Don't skip out on Hill's foreword nor his afterword. Both are amazing non-fiction reads. The foreword talks about how having 2 famous writers for parents influenced him to become a writer. There's also a great story about Hill when he was a little fella starring in the framing sequences of the original Creepshow movie. Hill's afterword discusses where you might have come across many of the stories collected in this book, along with sources of inspiration for those tales. Hill claims he's not a story teller but I would love to read a collection of his thoughts. He's that good a writer!

I think I am done with Joe Hill novels for a little bit. Not because I'm tired of him. Nor is it because I'm scared crapless; though Joe Hill is the only author that can write about non-demonic things and scare me cleaner than Ex-lax. It's just that as we are now in October, I am burning through a bunch of those Halloween reads that I've been saving up to read. Thanksgiving and Christmas are up next and I really want to dip into those reads too. Maybe when it's time to spend the holidays in St. Louis this Christmas, I'll bring another Joe Hill work that I haven't read yet with me. Hopefully, the author will have something new on the horizon as I am running out of things of his that I haven't read yet.

Worth Consuming!

Rating: 8 out of 10 stars.

Wednesday, August 1, 2018

The Witch's Vacuum Cleaner and Other Stories by Terry Pratchett


  • A Television set that sends viewers back to prehistoric times.
  • An amateur wizard with a 400 year old toothache.
  • The Hobbit; if told using a hot air balloon to travel with.
  • A town in Wales that experiences a number of Wild West troubles after coal is found prompting a coal-rush.
     These are just a few of the tales found inside this collection of short stories by the late Terry Pratchett (Discworld.) This is the second such volume and it was a delight to read. All of these stories were written by Pratchett when he was a junior newspaper writer at the young age of 17. 

While none of Pratchett's characters from his dozens of Discworld novels appear in this book, you can see the wheels of creativity turning in the young writer's head.
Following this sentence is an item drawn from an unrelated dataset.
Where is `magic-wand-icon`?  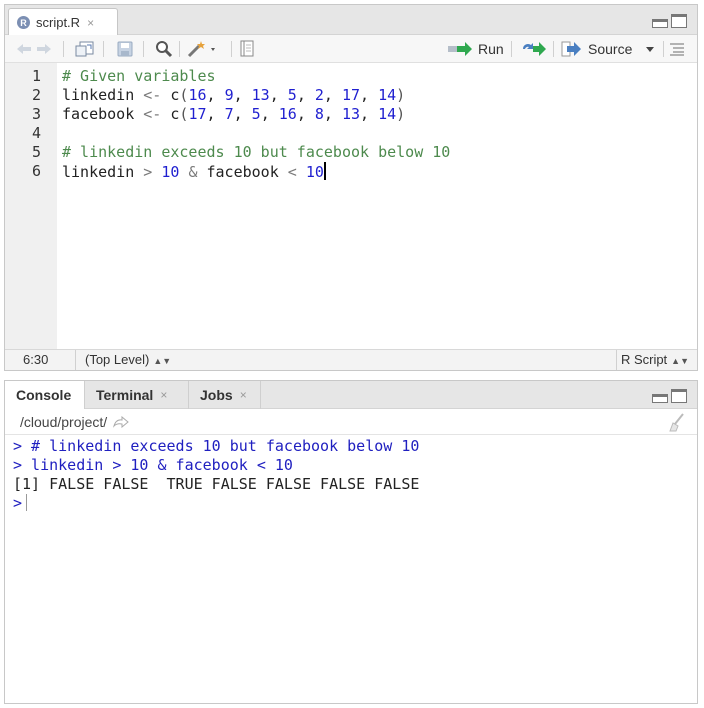 magic-wand-icon is located at coordinates (202, 49).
The stories of wizards and witches are precursors to Rincewind, the Wyrd Sisters, and other practitioners of magic. The Wild West Wales tales are early attempts at satire and parody. While his stories of wee people, time traveling appliances and rebellious ants are the foundations of Pratchett's mastery at word puns and using asterisks to convey additional humorous asides*.

Once again, reading something from Terry Pratchett has thrown me off my game. I just want to read more or his stuff everytime I get my hands on something of his (instead of my usual plan of just reading comic books.) Plus, I find myself trying to emulate him more and more in my writings. And that's quite a challenge as you aren't supposed to imitate other writers. Yet, I find that Terry Pratchett writes often how I think: witty, somewhat odd, and full of additional words because hey, I love the English language!

I adore how totally different words sound the same and have completely different meanings. I love how you can make puns out of those and I just marvel at how Terry Pratchett could do it and now be corny or dumb-sounding doing it. 

This book might be considered for younger readers because of the age at which Pratchett was when he wrote this. But I've found very little objectionable in Pratchett's Discworld series. So perhaps a 12-year old might enjoy Feet of Clay or The Hogfather. Besides, I know of writers in their 80s who wrote children books and nobody said that they could only write stories for the elderly to enjoy. (There's that Pratchett wit coming out of my head again...)

A great short story collection that has me looking for the first collection.

Worth Consuming!

Rating: 9 out of 10 stars.


*This aside, while not so much funny, is an example of what I was talking about previously.